What needs to be done - The line containing "Screen dimensions: 617x488" marks the start of the required copy, which runs to the final line of the entries; return those lines exactly, without any pictures.

Supplied material -
────────
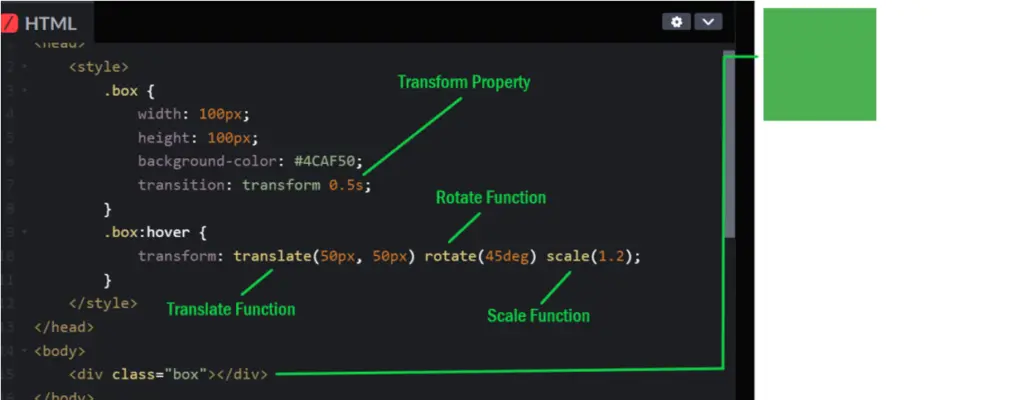
Task: Click the closing </style> tag
Action: coord(103,303)
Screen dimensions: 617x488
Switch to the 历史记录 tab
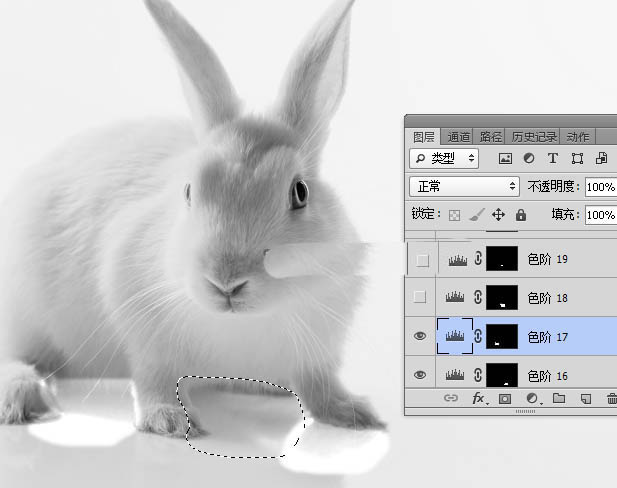pos(535,137)
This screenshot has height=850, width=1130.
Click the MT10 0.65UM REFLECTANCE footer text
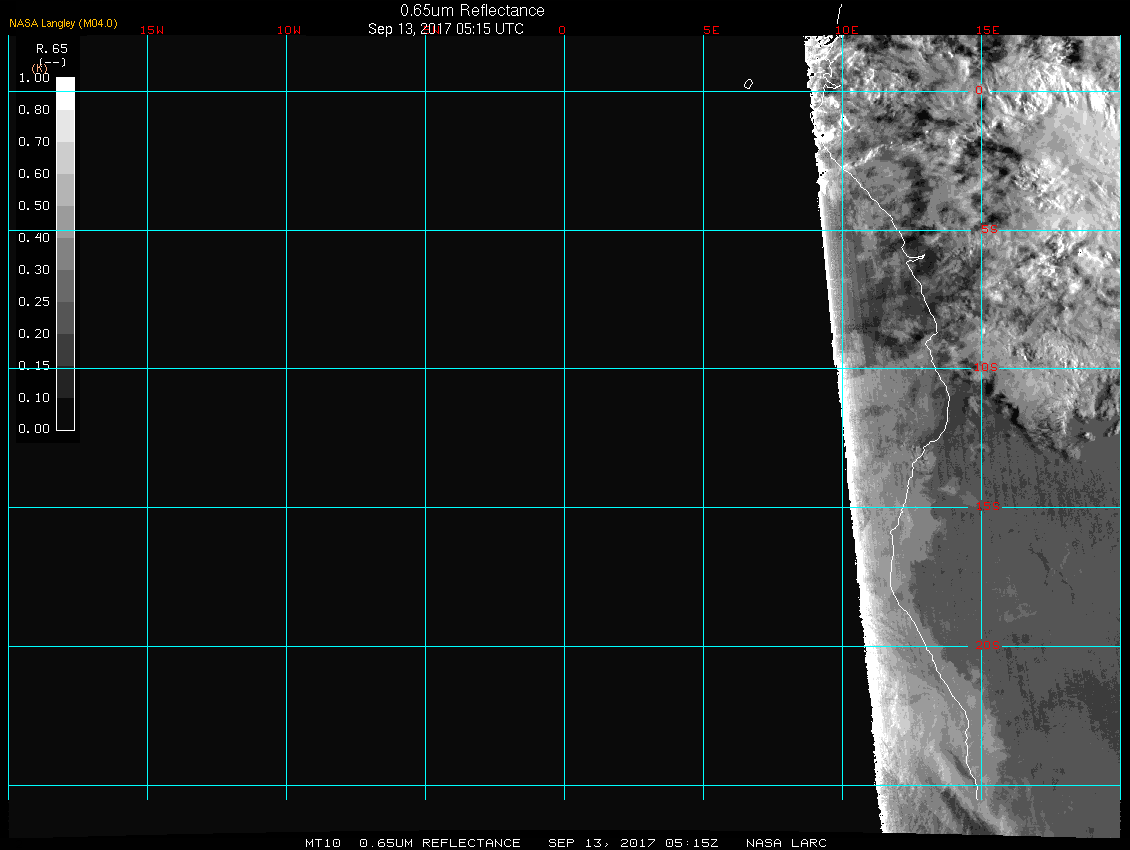(x=412, y=843)
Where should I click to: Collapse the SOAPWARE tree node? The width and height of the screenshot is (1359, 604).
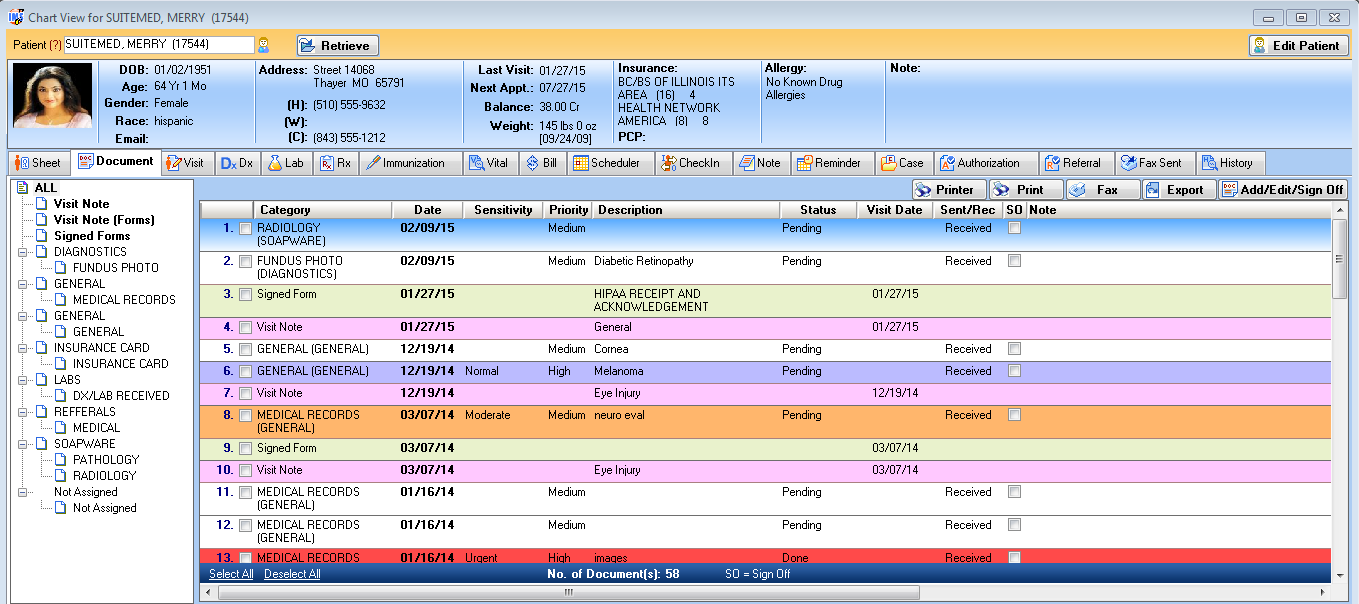pyautogui.click(x=23, y=444)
────────
Written response -
Screen dimensions: 617x488
Switch to the 历史记录 tab
pos(535,137)
This screenshot has height=850, width=1130.
Click the MT10 0.65UM REFLECTANCE footer text
(x=412, y=843)
Where should I click to: Collapse the SOAPWARE tree node? The width and height of the screenshot is (1359, 604).
pyautogui.click(x=23, y=444)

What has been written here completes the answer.